Lu Y, Phillips C A, Bjorndahl J M, Trevillyan J M
Department of Veterans Affairs Medical Center Amarillo, TX.
Eur J Immunol. 1994 Nov;24(11):2732-9. doi: 10.1002/eji.1830241124.
The interaction of CD28 with its counter-receptor, B7, induces a cosignal in T cells required to prevent clonal anergy and to promote antigen-dependent interleukin-2 production. The molecular basis of the CD28 cosignal is not well understood but involves the activation of protein tyrosine kinase(s) (PTK). In this report we demonstrate that CD28 cross-linking on Jurkat T leukemic cells causes the activation of at least two PTK pathways. A CD28-induced, p56lck kinase-independent pathway causes tyrosine-phosphorylation of a 110-kDa substrate while recruitment of p56lck kinase activity is apparently required for CD28-induced tyrosine-phosphorylation of 97- and 68-kDa substrates as well as CD28-induced increases in intracellular calcium. The tyrosine phosphorylation of p110, but not p97 or p68, correlated with CD28 calcium-independent costimulatory activity. The pp110 molecule was tentatively identified as the catalytic subunit of phosphoinositide (PI)-3 kinase based upon its coimmunoprecipitation with the p85 regulatory subunit of PI-3 kinase.
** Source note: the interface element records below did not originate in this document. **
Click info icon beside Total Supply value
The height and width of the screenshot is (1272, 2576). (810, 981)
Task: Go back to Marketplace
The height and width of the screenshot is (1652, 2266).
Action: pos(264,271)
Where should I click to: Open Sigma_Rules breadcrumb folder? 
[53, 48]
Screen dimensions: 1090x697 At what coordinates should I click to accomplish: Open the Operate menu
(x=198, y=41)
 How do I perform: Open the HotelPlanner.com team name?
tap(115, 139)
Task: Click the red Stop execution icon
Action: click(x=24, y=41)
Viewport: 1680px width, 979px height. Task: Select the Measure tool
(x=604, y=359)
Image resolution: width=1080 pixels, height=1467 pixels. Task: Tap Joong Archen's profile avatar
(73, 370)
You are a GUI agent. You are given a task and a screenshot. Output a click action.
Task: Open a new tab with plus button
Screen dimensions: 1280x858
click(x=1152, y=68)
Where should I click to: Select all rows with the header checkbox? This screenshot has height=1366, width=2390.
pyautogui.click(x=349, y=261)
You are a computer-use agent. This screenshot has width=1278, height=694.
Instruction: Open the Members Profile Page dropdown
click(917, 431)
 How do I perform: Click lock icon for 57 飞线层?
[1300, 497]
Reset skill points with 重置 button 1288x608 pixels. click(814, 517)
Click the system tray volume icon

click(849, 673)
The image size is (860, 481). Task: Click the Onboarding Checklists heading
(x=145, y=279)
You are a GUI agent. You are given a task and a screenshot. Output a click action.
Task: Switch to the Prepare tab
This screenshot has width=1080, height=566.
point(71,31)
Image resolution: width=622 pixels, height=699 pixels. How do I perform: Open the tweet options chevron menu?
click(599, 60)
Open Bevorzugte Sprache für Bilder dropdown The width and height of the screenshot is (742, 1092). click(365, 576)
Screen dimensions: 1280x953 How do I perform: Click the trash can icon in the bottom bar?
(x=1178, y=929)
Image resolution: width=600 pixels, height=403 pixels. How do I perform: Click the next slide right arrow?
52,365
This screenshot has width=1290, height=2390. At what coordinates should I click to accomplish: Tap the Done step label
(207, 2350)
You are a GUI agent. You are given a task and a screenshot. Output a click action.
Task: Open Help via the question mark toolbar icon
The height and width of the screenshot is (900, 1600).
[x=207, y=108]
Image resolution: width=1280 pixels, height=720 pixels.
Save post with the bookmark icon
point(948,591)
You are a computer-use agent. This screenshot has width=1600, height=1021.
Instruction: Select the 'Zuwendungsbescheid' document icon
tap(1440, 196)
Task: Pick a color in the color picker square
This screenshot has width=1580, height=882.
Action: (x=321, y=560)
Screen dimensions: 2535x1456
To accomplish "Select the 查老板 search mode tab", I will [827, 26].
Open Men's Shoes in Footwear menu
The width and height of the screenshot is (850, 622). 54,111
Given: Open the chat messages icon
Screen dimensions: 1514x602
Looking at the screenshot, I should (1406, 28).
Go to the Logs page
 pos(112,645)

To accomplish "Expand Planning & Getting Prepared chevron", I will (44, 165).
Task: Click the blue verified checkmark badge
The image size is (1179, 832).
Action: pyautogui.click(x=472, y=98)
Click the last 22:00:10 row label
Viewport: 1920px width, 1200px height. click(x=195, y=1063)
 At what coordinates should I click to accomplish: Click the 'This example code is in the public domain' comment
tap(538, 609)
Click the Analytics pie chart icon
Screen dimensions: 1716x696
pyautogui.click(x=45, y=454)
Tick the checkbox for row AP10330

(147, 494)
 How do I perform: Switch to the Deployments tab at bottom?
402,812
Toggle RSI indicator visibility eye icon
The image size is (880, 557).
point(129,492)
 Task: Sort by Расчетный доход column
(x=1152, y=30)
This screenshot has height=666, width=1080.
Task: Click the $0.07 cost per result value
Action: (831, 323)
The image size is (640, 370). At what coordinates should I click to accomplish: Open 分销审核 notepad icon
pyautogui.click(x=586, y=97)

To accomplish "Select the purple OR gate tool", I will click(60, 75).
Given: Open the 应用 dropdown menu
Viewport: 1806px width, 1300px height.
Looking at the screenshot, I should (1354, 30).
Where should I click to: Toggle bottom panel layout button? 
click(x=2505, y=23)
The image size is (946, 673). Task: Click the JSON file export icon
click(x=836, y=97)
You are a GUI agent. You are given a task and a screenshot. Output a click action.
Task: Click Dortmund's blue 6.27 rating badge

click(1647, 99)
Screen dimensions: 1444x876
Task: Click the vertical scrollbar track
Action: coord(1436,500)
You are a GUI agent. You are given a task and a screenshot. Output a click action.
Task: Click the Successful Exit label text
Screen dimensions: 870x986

PI-3 kinase protein and catalytic activity were found complexed with the CD28 receptor if the receptor was "activated" by cross-linking on the surface of intact cells prior to detergent solubilization. The kinetics of association of PI-3 kinase with the "activated" CD28 receptor was rapid, occurring within 30 s of receptor cross-linking and was stable for at least 30 min. Analysis of the CD28 cytoplasmic peptide sequence revealed a putative PI-3 kinase src homology 2 binding motif and CD28 tyrosine phosphorylation site, DYMNM. Tyrosine phosphorylation of CD28 was detected in pervanadate-treated Jurkat B2.7 cells, but not untreated cells. Pervanadate-induced tyrosine phosphorylation of CD28 correlated with receptor association of PI-3 kinase in the absence of CD28 cross-linking, suggesting that CD28 association with PI-3 kinase uses a tyrosine phosphorylation-dependent mechanism. These data provide a model for CD28 signal transduction and support a role for PI-3 kinase in mediating the CD28 calcium-independent, cyclosporin A-insensitive costimulatory signal.
CD28与其反受体B7的相互作用可在T细胞中诱导一种共刺激信号,该信号对于防止克隆无能及促进抗原依赖性白细胞介素-2的产生是必需的。CD28共刺激信号的分子基础尚未完全明确,但涉及蛋白酪氨酸激酶(PTK)的激活。在本报告中,我们证明了Jurkat T白血病细胞上的CD28交联可导致至少两条PTK途径的激活。一条由CD28诱导的、不依赖p56lck激酶的途径可导致一种110 kDa底物的酪氨酸磷酸化,而p56lck激酶活性的募集显然是CD28诱导的97 kDa和68 kDa底物的酪氨酸磷酸化以及CD28诱导的细胞内钙增加所必需的。p110的酪氨酸磷酸化,而非p97或p68,与CD28不依赖钙的共刺激活性相关。基于其与磷脂酰肌醇(PI)-3激酶的p85调节亚基的共免疫沉淀,pp110分子被初步鉴定为PI-3激酶的催化亚基。如果在去污剂溶解之前通过完整细胞表面的交联使受体“激活”,则发现PI-3激酶蛋白和催化活性与CD28受体复合。PI-3激酶与“激活的”CD28受体的结合动力学很快,在受体交联后30秒内发生,并且至少30分钟内保持稳定。对CD28细胞质肽序列的分析揭示了一个假定的PI-3激酶src同源2结合基序和CD28酪氨酸磷酸化位点DYMNM。在过钒酸盐处理的Jurkat B2.7细胞中检测到了CD28的酪氨酸磷酸化,但未处理的细胞中未检测到。在没有CD28交联的情况下,过钒酸盐诱导的CD28酪氨酸磷酸化与PI-3激酶的受体结合相关,这表明CD28与PI-3激酶的结合使用了一种依赖酪氨酸磷酸化的机制。这些数据为CD28信号转导提供了一个模型,并支持PI-3激酶在介导CD28不依赖钙、对环孢素A不敏感的共刺激信号中发挥作用。